Money and Anxiety: What Financial Stress Really Looks Like and Taking Back Control
Following on from last week's newsletter about anxiety - inspired by some of the wonderful humans I've been speaking with in my coaching practice - I have a few more tips that I think could really help.
What Is Financial Anxiety?
At its core, financial anxiety is anxiety that coalesces around money and finances. It may not actually be about money - though it could be - but it is a fight, flight, freeze or fawn response to money, money behaviours, or financial consequences. This can lead to irrational, panicked, overly emotional decisions, or often, a total lack of action.
It might mean lying awake at night doing mental maths, refusing to spend money on essentials, spending money you don't want to because you can't say no, avoiding your bank account entirely - or checking it multiple times a day. It's a tricky one. I got much more into it in the newsletter so I really recommend reading that first and coming back.
Also sign up to the newsletter here because there is some juicy financial stuff in there and it comes out every single week.
How Can I Deal With Financial Anxiety?
You know I'm going to mention financial coaching!
For most people, this is a pretty ideal solution - unless things have got more serious, in which case therapy, or even financial therapy specifically, might be what's needed. And there is absolutely no shame in that.
Good coaching has a remarkable way of pinpointing exactly where the problem is.
You might already know you're anxious about money - that your freeze response, for example, has left your savings sitting in a 0% interest account losing value in real terms - but how do you actually get out of that?
You find your trigger. The connection your wonderful brain made at some point between a behaviour and a feeling - the one that decided freezing was the safest response. We find it together through open, curious questions, taking our time to really look at the thing.
How often in life do we get the chance to talk - as ourselves, no pretence - with somebody who is genuinely interested and compassionate? It's truly a wonderful thing.
Once the connection is found, we assess it together. How has it helped you? How has it held you back? Is it true? Is there an alternative? And importantly - does it fit into the life you're building?
If this sounds like it would work for you, you can find booking information here.
Some Practical Tips for Dealing with Financial Anxiety
1) Write down your numbers. Once. (Probably not in the middle of the night, though.) Income, outgoings, debt, savings. Anxiety loves vagueness - it swirls around the unknown and makes it bigger and badder than it really is. A real, specific number might feel uncomfortable, but it is always less frightening than an imagined one.

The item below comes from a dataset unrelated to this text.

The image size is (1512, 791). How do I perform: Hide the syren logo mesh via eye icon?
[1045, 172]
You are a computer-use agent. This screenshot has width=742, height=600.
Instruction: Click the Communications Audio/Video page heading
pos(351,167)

The Working Out Your Net Worth blog might help here.
2) Unfollow any account that makes you feel less than, inadequate, panicked or behind. This counts for lifestyle and attitude as much as finances. You don't need to compare yourself to anyone. Your journey is your own.
3) Use a cashback credit card with a deliberately low limit for expenses you'd be paying for anyway, and automate the repayment. You're practising making good financial decisions, building a credit history, getting rewarded for it, and there are built-in safety rails so you don't have to worry.

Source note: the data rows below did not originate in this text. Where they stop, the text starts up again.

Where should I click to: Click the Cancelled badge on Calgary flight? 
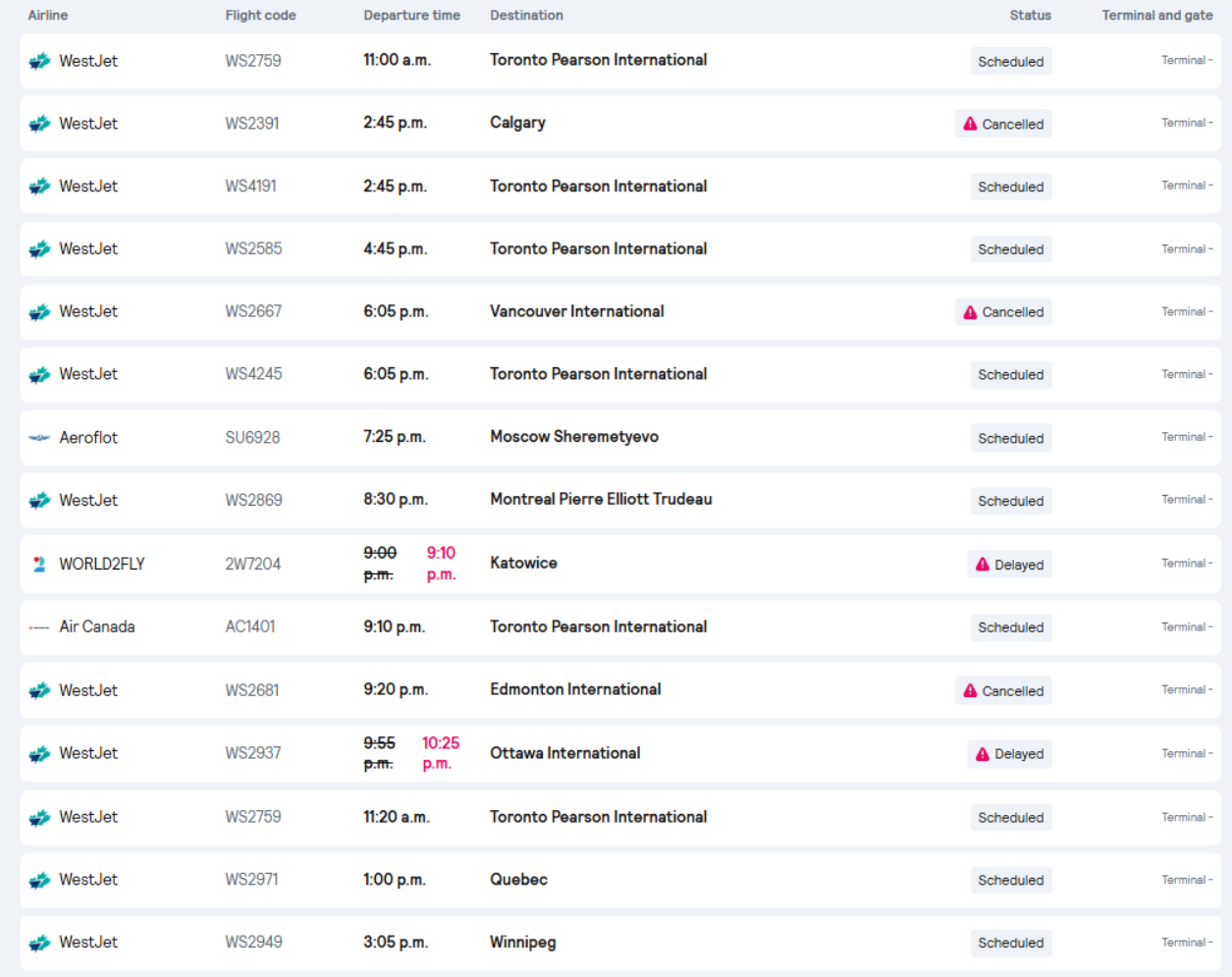(x=1003, y=124)
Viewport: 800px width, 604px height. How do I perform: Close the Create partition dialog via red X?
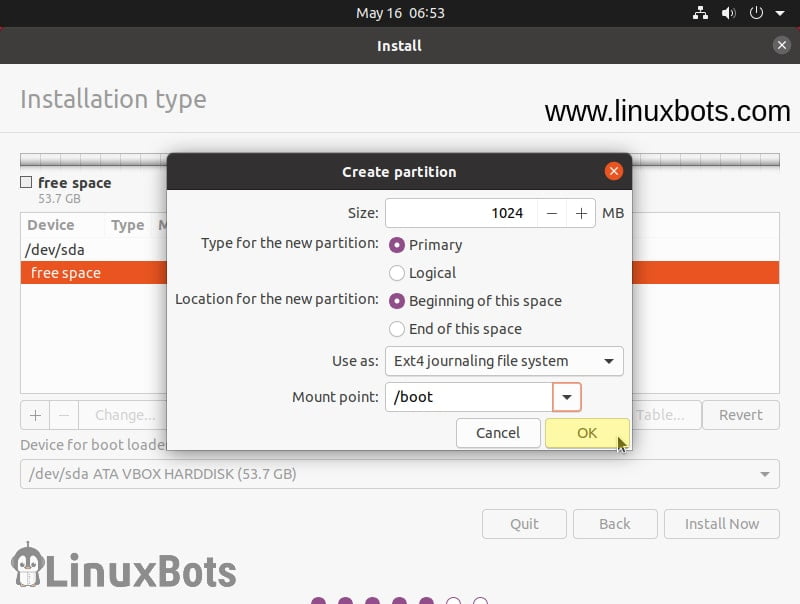(x=613, y=170)
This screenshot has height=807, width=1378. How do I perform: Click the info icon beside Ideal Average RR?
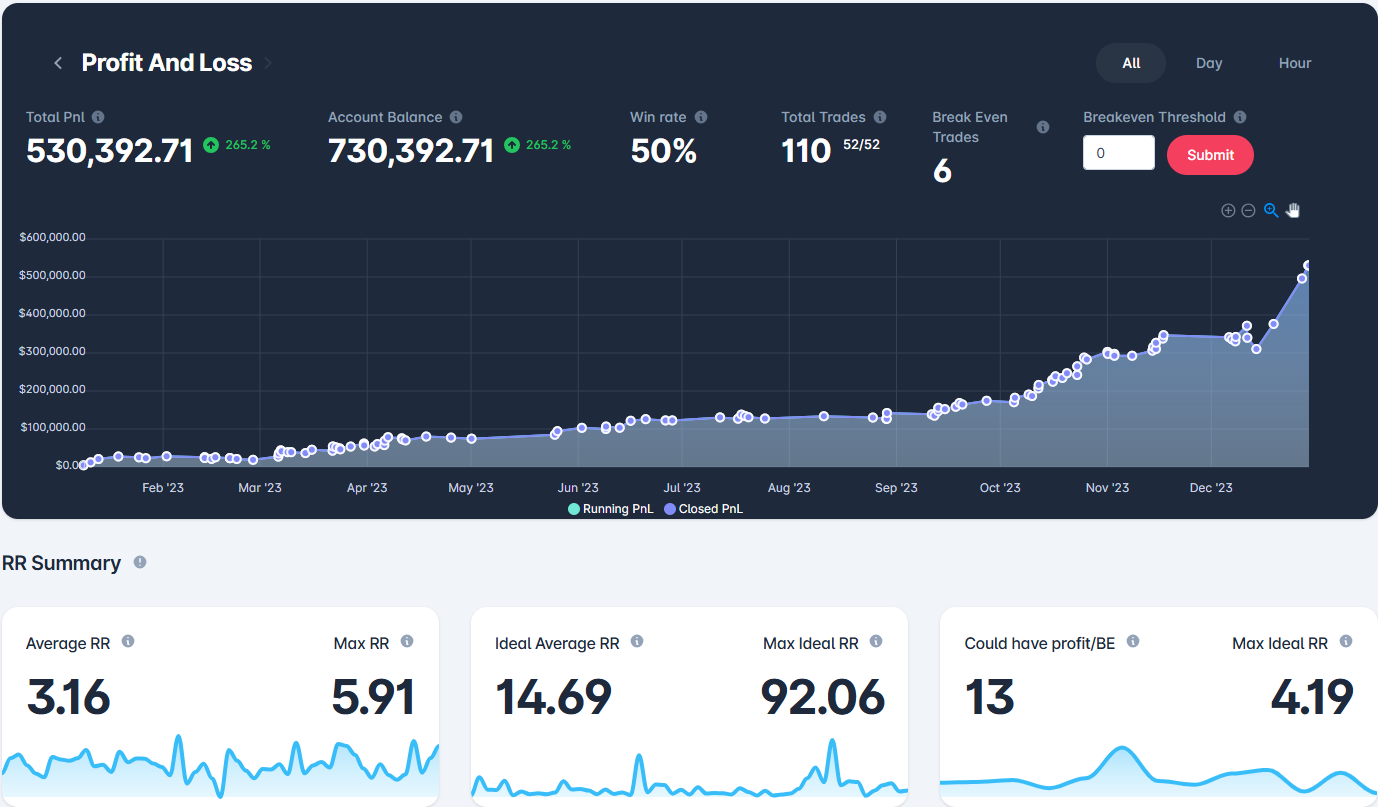coord(637,641)
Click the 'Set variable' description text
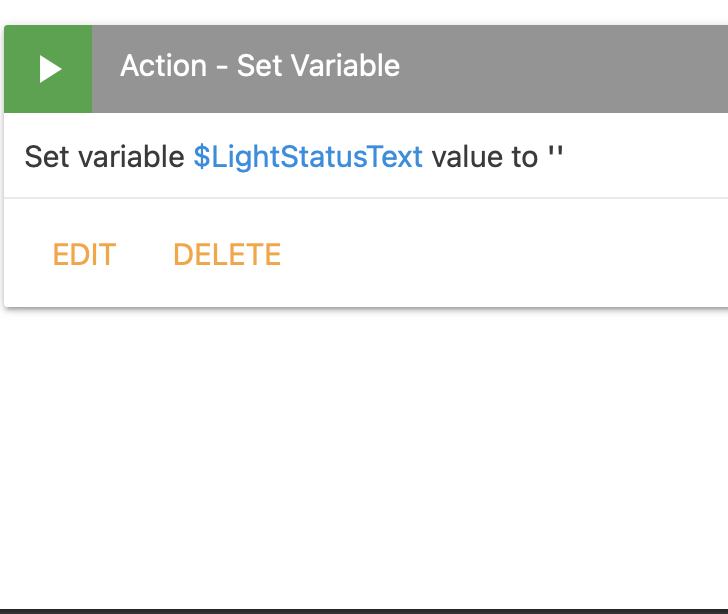728x614 pixels. [x=105, y=157]
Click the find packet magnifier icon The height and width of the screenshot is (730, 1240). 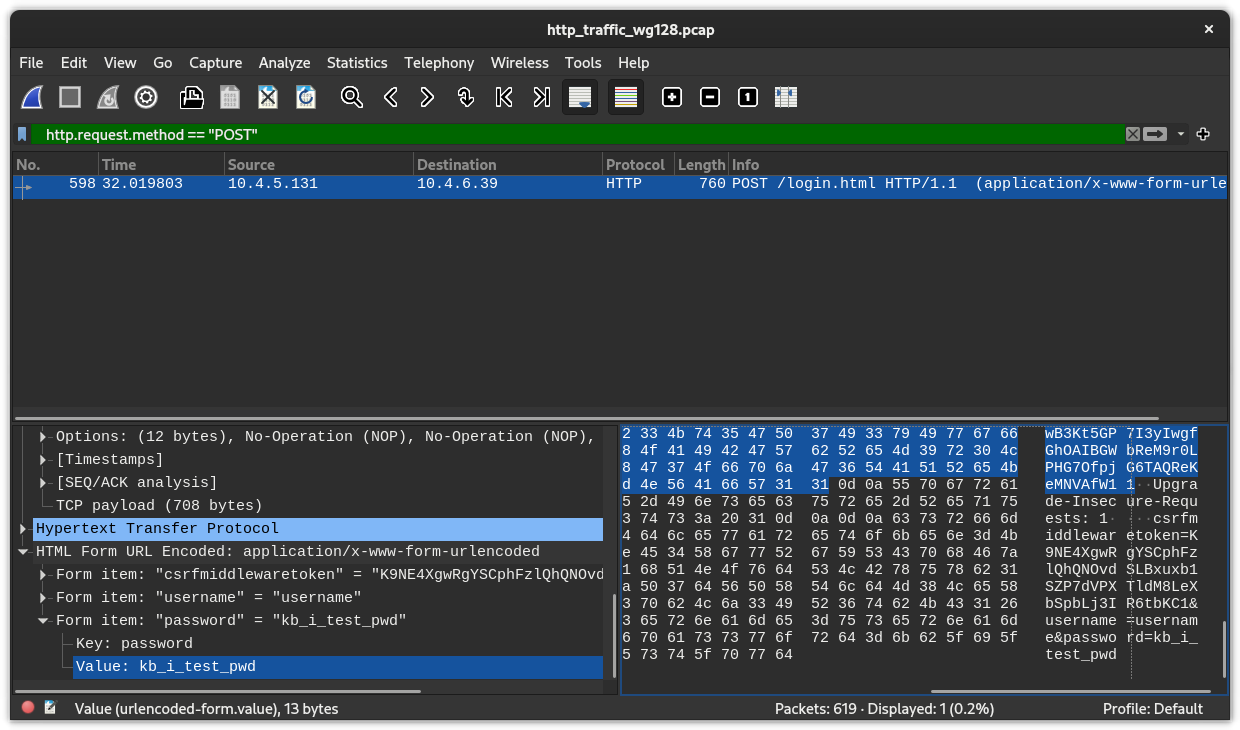coord(351,97)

4) Pair the thing that causes anxiety with something you enjoy. If opening your bank app fills you with dread, do it while you're waiting for your morning tea to brew. Do this even when you don't need to check it. It creates a positive association, and over time it becomes just a thing you do - not a thing to fear.
5) Batch your financial admin into one dedicated session and don't let it bleed out. Get comfortable, get prepared, and get it done.
A small bonus: whichever of these tips you try, make sure you acknowledge what you're doing. Don't let the good work pass unnoticed.
Say it out loud: ‘I'm unfollowing this account because I deserve to feel good about my financial journey.’
Mark on a calendar every day you checked your app.
Light a candle you only use for financial admin. Make it a ritual.
I know there will be more to come on this topic. Someone I was speaking with recently was curious about what support I'd suggest for people dealing with depression alongside money struggles, and I have thoughts on that too, so watch this space.
Money is so much more than what's in your bank account. It's your safety, your security, your access to society and your future. It's worth thinking about on this deeper level.